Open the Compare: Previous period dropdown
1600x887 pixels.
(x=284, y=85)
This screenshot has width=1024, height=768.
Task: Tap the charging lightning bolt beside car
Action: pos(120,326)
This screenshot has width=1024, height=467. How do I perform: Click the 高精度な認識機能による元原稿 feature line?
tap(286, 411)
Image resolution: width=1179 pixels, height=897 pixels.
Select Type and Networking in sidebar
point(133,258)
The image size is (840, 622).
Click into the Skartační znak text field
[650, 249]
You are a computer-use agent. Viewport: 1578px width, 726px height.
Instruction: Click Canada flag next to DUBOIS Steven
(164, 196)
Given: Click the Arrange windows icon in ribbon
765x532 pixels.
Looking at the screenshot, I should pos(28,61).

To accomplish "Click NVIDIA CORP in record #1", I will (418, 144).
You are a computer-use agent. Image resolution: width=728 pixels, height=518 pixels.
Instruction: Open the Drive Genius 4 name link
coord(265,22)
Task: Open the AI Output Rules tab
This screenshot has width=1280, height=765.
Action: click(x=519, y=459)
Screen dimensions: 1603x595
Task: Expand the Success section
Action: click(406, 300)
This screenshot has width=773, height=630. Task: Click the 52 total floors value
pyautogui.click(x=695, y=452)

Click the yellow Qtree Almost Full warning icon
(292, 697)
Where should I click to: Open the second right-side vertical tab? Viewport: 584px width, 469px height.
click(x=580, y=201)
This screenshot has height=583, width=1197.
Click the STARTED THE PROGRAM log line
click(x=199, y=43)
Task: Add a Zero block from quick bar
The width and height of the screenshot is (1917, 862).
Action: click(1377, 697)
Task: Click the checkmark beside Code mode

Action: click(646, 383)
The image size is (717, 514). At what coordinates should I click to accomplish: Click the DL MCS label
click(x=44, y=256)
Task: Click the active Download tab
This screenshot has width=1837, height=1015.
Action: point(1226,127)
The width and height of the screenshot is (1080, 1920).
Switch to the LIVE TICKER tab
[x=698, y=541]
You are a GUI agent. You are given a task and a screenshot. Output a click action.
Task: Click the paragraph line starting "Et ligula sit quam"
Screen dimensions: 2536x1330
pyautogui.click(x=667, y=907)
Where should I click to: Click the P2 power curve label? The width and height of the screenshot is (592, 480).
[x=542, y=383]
====
## TASK TO CARRY OUT
All the records above need to be output exactly, with none omitted.

## SOLUTION FOR THIS TASK
Open the Compare: Previous period dropdown
1600x887 pixels.
(x=284, y=85)
This screenshot has width=1024, height=768.
Task: Tap the charging lightning bolt beside car
Action: pos(120,326)
This screenshot has width=1024, height=467. How do I perform: Click the 高精度な認識機能による元原稿 feature line?
tap(286, 411)
Image resolution: width=1179 pixels, height=897 pixels.
Select Type and Networking in sidebar
point(133,258)
The image size is (840, 622).
Click into the Skartační znak text field
[650, 249]
You are a computer-use agent. Viewport: 1578px width, 726px height.
Instruction: Click Canada flag next to DUBOIS Steven
(164, 196)
Given: Click the Arrange windows icon in ribbon
765x532 pixels.
Looking at the screenshot, I should pos(28,61).

To accomplish "Click NVIDIA CORP in record #1", I will (418, 144).
You are a computer-use agent. Image resolution: width=728 pixels, height=518 pixels.
Instruction: Open the Drive Genius 4 name link
coord(265,22)
Task: Open the AI Output Rules tab
This screenshot has width=1280, height=765.
Action: click(x=519, y=459)
Screen dimensions: 1603x595
Task: Expand the Success section
Action: click(406, 300)
This screenshot has width=773, height=630. Task: Click the 52 total floors value
pyautogui.click(x=695, y=452)

Click the yellow Qtree Almost Full warning icon
(292, 697)
Where should I click to: Open the second right-side vertical tab? Viewport: 584px width, 469px height.
click(x=580, y=201)
This screenshot has height=583, width=1197.
Click the STARTED THE PROGRAM log line
click(x=199, y=43)
Task: Add a Zero block from quick bar
The width and height of the screenshot is (1917, 862).
Action: click(1377, 697)
Task: Click the checkmark beside Code mode

Action: click(646, 383)
The image size is (717, 514). At what coordinates should I click to accomplish: Click the DL MCS label
click(x=44, y=256)
Task: Click the active Download tab
This screenshot has width=1837, height=1015.
Action: point(1226,127)
The width and height of the screenshot is (1080, 1920).
Switch to the LIVE TICKER tab
[x=698, y=541]
You are a GUI agent. You are given a task and a screenshot. Output a click action.
Task: Click the paragraph line starting "Et ligula sit quam"
Screen dimensions: 2536x1330
pyautogui.click(x=667, y=907)
Where should I click to: Click the P2 power curve label? The width and height of the screenshot is (592, 480).
[x=542, y=383]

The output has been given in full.